Look, I know we all do it, we’ve all done it. I’ve been there, university the day or night before a deadline is due, smashing out some coursework. But we also know it’s stupid, we know it’s not the right way to do things. That if we used the timeframe we were given, and planned properly, then we’d get a much better result. So honestly it’s too late, but you’re probably going to be tempted to try something extreme, to cram everything into the short space of time you have left. But that’s only going to be detrimental to what you want to achieve, especially in the long run. If you suddenly try and lose a stone with some horrendous crash diet before the wedding, well you might fit better in that dress, but how are you going to look, how are you going to feel when it comes to the actual day? And think of what happens after wedding day, or even during, with the eating and drinking. Think of how your body going to react to those two extremes. If you suddenly try and plough through three or four big runs before the half marathon at the weekend, how is your body going to feel when you get to that half marathon? Your body won’t be able to cope, an untrained body put through that amount of work in that little time, with no preparation. It’s definitely not going to be beneficial. The week or two before whatever it is, should really be the easiest two weeks of your programme. The hard work should already be done, the foundations solid, and now you’re just making sure your body is at ease, relaxed and ready.
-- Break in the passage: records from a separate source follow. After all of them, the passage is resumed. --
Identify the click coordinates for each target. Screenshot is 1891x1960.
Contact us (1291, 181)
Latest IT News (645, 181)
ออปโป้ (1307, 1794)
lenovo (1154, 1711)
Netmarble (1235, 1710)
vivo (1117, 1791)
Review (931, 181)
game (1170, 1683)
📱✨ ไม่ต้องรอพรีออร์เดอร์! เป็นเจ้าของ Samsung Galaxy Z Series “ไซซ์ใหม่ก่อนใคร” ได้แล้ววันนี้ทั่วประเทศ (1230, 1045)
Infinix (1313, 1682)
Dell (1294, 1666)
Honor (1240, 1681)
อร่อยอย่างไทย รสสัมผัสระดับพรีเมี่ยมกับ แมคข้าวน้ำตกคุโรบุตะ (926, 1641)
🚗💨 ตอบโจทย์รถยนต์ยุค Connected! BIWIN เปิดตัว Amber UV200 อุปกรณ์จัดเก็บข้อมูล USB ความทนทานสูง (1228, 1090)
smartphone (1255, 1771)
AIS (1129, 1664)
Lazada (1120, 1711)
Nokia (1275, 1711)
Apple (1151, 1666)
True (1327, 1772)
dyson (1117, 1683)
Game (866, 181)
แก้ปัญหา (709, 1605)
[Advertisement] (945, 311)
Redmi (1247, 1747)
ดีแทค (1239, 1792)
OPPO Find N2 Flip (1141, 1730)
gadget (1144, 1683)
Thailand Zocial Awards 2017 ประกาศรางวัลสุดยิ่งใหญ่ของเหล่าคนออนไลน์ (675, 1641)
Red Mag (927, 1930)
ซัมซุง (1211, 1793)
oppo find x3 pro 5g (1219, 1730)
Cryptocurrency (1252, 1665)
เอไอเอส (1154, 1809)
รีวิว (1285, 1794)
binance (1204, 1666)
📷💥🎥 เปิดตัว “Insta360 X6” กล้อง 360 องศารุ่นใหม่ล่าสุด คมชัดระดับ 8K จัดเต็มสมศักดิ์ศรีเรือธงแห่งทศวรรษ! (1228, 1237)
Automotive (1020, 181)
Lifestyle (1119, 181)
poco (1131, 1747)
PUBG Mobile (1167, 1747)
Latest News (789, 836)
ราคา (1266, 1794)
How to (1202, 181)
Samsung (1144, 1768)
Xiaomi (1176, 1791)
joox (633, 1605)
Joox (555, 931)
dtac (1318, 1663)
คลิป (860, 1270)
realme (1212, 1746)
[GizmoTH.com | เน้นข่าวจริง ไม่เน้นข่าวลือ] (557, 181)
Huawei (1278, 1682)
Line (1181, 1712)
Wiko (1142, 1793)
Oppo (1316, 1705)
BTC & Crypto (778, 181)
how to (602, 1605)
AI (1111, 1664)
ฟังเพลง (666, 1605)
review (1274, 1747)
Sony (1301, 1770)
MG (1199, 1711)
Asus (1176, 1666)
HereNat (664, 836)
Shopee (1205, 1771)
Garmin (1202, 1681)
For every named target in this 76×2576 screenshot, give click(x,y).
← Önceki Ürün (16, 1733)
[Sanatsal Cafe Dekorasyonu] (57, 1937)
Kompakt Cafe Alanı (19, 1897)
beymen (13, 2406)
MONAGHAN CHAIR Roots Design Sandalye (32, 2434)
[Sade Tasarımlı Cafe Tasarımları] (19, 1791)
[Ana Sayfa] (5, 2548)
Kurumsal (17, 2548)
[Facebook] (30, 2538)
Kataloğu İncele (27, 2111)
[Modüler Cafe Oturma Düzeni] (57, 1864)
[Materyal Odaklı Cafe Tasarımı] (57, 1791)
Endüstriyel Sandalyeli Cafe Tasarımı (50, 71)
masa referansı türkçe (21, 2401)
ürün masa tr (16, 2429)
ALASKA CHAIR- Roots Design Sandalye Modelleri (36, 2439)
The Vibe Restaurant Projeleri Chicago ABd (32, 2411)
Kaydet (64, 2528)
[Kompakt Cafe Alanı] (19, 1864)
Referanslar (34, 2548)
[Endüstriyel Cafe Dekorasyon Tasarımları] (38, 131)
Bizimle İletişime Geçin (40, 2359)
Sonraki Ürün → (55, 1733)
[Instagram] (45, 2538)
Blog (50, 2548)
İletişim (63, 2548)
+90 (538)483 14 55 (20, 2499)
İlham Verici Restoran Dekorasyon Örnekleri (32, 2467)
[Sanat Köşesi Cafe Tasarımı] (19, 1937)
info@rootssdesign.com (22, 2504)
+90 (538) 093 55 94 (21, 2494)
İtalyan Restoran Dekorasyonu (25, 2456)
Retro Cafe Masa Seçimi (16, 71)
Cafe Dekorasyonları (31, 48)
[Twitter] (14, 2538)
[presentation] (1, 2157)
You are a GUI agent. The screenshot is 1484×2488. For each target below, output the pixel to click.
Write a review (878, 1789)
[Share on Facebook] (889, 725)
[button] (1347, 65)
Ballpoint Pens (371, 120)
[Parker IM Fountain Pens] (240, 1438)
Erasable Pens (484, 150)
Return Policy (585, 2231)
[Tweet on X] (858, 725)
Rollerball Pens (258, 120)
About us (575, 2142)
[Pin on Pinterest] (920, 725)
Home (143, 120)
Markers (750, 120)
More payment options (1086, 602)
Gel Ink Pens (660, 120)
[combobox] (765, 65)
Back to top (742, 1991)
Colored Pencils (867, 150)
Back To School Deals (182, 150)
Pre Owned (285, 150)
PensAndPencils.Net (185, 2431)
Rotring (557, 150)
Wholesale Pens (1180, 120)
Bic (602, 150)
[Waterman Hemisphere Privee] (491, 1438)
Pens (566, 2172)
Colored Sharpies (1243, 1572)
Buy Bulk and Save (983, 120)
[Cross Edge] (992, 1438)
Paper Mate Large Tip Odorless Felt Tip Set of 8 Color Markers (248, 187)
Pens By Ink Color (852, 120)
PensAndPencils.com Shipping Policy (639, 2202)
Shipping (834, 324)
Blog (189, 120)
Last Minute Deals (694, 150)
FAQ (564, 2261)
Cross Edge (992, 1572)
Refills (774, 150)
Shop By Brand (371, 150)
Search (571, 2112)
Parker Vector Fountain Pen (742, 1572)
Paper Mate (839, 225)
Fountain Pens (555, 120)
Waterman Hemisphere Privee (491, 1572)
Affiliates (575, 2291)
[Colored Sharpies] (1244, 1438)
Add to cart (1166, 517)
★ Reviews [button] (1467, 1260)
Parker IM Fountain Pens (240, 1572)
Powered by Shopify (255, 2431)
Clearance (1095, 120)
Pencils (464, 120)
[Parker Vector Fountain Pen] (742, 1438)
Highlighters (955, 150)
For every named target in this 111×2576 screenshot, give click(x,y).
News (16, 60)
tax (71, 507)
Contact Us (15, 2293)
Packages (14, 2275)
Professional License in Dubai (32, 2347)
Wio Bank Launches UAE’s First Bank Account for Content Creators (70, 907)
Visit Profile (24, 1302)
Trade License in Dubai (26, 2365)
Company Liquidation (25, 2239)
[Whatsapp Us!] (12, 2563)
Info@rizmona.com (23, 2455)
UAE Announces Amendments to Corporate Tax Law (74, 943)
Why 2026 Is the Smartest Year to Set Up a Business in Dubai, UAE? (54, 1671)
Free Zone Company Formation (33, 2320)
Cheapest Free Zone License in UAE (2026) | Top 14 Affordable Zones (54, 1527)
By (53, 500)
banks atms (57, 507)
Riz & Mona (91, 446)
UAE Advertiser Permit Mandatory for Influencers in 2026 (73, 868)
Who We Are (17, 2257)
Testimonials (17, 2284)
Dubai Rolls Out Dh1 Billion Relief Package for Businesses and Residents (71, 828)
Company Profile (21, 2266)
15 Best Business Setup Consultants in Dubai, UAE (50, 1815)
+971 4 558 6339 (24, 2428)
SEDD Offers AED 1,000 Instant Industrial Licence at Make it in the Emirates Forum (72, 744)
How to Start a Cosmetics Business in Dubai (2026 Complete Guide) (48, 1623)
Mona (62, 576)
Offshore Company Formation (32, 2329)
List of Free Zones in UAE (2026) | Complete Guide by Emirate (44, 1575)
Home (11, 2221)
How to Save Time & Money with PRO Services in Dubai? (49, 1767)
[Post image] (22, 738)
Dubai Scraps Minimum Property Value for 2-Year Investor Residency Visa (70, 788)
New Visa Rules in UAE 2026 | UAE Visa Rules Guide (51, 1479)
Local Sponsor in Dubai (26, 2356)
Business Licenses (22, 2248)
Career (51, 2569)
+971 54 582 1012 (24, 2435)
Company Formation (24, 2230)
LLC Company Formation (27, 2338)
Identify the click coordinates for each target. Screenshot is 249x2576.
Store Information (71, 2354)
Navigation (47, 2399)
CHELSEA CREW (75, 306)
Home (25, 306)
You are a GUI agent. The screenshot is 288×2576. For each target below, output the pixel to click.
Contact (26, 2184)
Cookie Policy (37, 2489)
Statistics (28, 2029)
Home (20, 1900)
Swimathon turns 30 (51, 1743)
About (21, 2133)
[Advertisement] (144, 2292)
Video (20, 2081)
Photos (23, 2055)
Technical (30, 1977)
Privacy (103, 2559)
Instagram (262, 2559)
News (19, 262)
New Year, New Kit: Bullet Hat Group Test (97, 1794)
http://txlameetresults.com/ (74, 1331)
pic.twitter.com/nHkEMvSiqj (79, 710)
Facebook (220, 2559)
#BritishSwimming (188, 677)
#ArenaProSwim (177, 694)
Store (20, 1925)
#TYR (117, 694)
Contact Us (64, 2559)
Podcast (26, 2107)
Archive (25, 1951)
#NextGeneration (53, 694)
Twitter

I’ve said it before, we’re too impatient, and that’s part of the problem. We need, and I’ll say it again, and again, and again, we need to start thinking long term. Sensible timeframes, sensible deadlines, sensible goals, sensible steps towards them. You can’t achieve things overnight, certainly not with your body, that’s not really how your body works. Not with complicated things like this, it needs time to adapt, so plan that time for your body to adapt. Make it as easy as possible on your body, and as I’ve said before as well, consequently as easy as possible on your mind. If you’re cramming everything in last minute, that’s so much stress for your mind to put up with. But if you’ve taken your time, it’s relaxing. Well, it’s relatively relaxing, it’s easier. Your mind can cope better, and you’re not making radical changes that your mind and body are going to rebel against.

If you want to lose weight, give yourself at least 6 months to achieve it. That’s when you’re going to see real noticeable change. If you want to run a marathon, give yourself at least 3 months to train for it. And that’s probably still for seasoned exercise goers. Think long term, plan long term, especially for big events like that, especially for big events where you have plenty of notice. Your mind and body will thank you.